Même si, par abus de langage, taux variable et taux révisable sont confondus, la différence existe.

Un taux variable suit la variation du taux de référence alors que le taux révisable est réajusté périodiquement en fonction de l’évolution de l'indice sur lequel il est indexé.

L’indice de référence généralement utilisé par les banques françaises est l’Euribor (euro interbank offered rate). Il représente le taux que s’appliquent les banques européennes entre elles lorsqu’elles se prêtent de l’argent.

L’Euribor se décline en cinq versions : 1 mois, 3 mois, 6 mois, 9 mois et 1 an. À l’indice de référence choisi, la banque applique une marge bénéficiaire fixe.

La périodicité de révision du taux peut être trimestrielle, annuelle, ou quinquennale. Une période durant laquelle le taux est fixe peut également être prévue au contrat de prêt.
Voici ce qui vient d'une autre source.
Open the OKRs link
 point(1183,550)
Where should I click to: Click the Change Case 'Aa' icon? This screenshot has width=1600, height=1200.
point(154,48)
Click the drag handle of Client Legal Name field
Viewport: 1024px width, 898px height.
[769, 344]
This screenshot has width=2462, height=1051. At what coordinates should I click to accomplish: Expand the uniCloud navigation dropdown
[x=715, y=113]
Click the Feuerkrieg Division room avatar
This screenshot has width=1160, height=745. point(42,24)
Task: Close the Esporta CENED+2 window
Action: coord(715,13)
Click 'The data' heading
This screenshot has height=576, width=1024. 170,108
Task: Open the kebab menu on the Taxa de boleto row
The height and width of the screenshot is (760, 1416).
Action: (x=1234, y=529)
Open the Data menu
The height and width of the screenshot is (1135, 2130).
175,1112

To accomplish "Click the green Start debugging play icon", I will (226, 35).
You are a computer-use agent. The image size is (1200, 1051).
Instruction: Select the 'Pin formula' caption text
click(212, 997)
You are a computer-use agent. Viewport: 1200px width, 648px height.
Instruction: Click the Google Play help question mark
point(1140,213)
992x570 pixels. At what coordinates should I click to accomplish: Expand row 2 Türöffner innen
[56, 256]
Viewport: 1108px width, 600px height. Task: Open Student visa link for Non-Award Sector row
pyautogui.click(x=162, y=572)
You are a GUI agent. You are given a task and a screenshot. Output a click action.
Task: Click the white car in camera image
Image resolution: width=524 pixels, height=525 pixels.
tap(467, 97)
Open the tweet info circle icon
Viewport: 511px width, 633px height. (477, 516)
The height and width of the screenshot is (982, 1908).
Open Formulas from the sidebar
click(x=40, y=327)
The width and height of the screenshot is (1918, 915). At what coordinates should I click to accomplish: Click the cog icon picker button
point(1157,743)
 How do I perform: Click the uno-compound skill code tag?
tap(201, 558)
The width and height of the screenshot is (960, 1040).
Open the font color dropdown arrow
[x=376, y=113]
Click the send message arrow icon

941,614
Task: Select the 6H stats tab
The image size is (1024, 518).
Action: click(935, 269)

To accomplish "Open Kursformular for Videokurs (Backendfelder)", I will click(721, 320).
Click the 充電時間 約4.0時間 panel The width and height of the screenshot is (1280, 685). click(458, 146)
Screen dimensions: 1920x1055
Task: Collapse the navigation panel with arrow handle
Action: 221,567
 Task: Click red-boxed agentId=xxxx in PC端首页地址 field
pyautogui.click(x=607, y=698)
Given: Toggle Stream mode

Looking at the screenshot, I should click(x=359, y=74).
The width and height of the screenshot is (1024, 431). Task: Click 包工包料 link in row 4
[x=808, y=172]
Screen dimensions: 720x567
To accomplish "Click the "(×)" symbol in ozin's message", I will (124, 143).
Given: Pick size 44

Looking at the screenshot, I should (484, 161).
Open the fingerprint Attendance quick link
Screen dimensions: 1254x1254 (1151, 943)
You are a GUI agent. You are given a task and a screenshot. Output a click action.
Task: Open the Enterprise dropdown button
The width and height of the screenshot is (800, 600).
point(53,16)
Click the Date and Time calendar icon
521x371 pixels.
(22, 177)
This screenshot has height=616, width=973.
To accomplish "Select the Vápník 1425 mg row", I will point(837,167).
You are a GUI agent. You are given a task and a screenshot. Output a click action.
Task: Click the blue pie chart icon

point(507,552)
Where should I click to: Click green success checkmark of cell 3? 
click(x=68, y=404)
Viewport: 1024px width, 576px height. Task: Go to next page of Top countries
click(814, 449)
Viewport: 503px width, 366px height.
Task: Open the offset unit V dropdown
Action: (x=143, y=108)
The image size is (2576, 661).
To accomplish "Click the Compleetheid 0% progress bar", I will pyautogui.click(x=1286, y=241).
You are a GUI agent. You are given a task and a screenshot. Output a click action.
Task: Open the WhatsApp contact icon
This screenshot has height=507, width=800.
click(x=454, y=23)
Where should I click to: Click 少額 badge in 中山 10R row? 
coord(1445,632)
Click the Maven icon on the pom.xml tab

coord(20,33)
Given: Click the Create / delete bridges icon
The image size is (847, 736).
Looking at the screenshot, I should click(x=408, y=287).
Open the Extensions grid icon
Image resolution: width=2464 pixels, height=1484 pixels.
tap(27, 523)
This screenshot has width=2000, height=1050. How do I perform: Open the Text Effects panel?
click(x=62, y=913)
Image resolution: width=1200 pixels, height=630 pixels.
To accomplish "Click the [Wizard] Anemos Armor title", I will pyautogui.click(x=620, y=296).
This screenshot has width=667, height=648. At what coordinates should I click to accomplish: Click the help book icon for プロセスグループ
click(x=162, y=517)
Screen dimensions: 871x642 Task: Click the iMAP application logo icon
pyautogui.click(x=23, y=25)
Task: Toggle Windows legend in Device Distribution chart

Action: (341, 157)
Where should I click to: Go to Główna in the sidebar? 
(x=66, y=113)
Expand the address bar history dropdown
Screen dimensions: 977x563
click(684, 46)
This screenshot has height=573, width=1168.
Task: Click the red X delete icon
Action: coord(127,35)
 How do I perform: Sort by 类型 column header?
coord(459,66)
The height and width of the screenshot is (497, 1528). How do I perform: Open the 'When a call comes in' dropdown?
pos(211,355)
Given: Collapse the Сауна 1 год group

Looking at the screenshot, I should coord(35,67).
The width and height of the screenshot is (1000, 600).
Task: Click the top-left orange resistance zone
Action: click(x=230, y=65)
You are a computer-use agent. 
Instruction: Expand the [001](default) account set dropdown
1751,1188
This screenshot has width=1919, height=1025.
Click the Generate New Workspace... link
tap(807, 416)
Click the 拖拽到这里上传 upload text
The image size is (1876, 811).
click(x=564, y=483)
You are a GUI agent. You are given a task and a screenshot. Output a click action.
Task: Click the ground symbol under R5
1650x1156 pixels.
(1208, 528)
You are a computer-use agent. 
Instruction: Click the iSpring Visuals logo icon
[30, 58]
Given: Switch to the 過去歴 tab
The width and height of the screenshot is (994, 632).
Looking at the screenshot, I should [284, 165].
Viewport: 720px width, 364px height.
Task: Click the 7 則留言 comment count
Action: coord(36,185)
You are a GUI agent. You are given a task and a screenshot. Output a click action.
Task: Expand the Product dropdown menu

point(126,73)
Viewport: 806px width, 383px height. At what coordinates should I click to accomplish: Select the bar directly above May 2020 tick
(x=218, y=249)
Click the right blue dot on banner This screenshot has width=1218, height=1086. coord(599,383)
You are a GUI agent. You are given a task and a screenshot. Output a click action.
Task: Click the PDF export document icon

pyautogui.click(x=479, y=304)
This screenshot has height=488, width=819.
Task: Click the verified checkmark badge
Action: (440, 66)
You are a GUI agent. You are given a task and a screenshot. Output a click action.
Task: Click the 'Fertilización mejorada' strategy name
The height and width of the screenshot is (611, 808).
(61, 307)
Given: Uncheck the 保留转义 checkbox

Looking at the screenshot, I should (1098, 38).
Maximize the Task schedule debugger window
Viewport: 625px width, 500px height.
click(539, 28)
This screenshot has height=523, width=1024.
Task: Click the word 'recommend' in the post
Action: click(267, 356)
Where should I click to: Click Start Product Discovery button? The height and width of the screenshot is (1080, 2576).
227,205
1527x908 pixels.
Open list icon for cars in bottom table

Les modalités d'indexation doivent être écrites dans l'offre de prêt : indice de référence, marge sur l'indice de référence, périodicité de révision, sécurité éventuelle, tableau d'amortissement prévisionnel

La majorité des prêts à taux variables inclut un mécanisme qui préserve l'emprunteur en cas de forte hausse des taux.

Le cap de taux

Les prêts immobiliers à taux capés limitent l’évolution du taux d'intérêt quand bien même l’indice de référence et la marge de l’établissement évolueraient de façon plus forte. Le « cap » constitue un taux plafond et/ou un taux plancher en cas de baisse des taux (dans ce cas, c'est le prêteur qui se préserve).

Plafonnement des mensualités

Un autre mécanisme, applicable aux prêts non capés, permet de limiter les conséquences d'une hausse de taux sur le budget de l'emprunteur : les échéances de remboursement sont plafonnées et la durée du crédit est allongée. Evidemment, cette formule augmente le côut du crédit.

Enfin, à noter que la majorité des contrats de prêts à taux variable comportent des possibilités de moduler les échéances et une option de passage à taux fixe.